I do like a nice list. Elsewhere I am mostly thinking about dragons for I Surrendered, and trying not to get sucked into the world of temptation that is Prompt Amnesty Week over at [community profile] 100words. Every ten weeks you get to choose any of the previous prompts. They are very prompty.

I have finished my cup of tea. Woe.

Bye.
swordznsorcery: (ratpack)
( Feb. 20th, 2017 20:37)
A blatant rip off of [personal profile] lost_spook's What I'm Reading Wednesday.

I think I've given up on The Brothers Karamazov. Or maybe I haven't. I shall probably pick it up again, but I've read two other books since I put it down last! Ordinarily I wouldn't struggle on with something, but people who are usually worth listening to keep telling me how good it is. The Kindle tells me I'm halfway through it, although goodness knows how. The less annoying brother just battered the butler possibly to death with a kitchen appliance, so it has briefly got interesting. I may persevere. In the meantime I'm reading something I picked up in a charity store: Spartan Gold by Clive Cussler. A husband and wife team of treasure hunters travel the globe seeking out archaeological finds, whilst being shot at. She's a history buff and a crack shot; he's an engineer and a danger magnet. It reads like a Hollywood blockbuster waiting to happen. It's good, but it's also very annoying - more to do with the writing style than the plot. People don't use cameras, they use Nikon 6FSb97s with HJK982.7 lenses, for example. Possibly he makes a packet on the advertising, as it's a trend that's repeated with cars, boats, jackets, shoes, phones, laptops, etc. But yeah, good story.
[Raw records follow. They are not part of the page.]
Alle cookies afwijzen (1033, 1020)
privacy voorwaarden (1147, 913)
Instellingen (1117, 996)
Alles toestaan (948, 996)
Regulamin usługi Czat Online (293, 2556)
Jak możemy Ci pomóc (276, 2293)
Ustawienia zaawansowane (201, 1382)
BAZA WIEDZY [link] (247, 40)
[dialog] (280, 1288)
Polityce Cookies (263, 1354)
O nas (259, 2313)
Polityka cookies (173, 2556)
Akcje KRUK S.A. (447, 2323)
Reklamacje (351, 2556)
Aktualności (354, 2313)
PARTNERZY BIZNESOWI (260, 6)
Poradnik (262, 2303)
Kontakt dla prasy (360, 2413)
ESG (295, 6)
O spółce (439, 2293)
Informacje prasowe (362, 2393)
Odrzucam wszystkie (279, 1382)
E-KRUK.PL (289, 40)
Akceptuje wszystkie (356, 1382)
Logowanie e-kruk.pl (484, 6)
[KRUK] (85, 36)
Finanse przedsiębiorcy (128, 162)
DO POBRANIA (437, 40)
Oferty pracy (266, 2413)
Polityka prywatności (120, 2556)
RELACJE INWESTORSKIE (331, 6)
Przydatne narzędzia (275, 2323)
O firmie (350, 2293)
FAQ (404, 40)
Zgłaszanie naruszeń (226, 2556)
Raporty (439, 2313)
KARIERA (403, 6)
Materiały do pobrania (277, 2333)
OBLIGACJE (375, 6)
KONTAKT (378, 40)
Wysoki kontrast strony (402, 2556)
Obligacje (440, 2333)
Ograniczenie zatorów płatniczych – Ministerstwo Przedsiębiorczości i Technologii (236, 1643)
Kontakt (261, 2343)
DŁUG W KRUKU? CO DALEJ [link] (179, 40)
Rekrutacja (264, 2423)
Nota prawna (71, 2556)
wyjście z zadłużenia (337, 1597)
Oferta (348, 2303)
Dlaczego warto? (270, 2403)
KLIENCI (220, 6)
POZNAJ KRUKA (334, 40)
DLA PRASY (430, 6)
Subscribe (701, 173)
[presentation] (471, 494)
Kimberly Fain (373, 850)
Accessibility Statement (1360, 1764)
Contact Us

In Tellyland, lately I am mostly watching The Boy Dominic, which I bought two years ago for about 50p in a Network sale, and am only just getting around to. Richard Todd is believed lost at sea, and his young son Dominic, played by Jim Dale's son Murray Dale, wanders around the Yorkshire Dales in a silly haircut, getting into scrapes and missing his dad. Also starring Hildegard Neil in some slightly alarming make-up, and Brian Blessed apparently auditioning for Long John Silver (but with two legs). They made a sequel a couple of years later, in which both Richard Todd and Hildegard Neil had been horribly murdered, with seems very sad given how jolly hard Richard Todd is trying to get home. I shouldn't bother, Richard. You're safer as a castaway.

(Actually he isn't. He's just been drugged and kidnapped by dastardly foreign types, and is suffering from amnesia. But that probably still beats being horribly murdered in order to give your son a second set of adventures).

It's very well made, anyway. By Yorkshire TV, in 1974. Scarcely anything wobbles.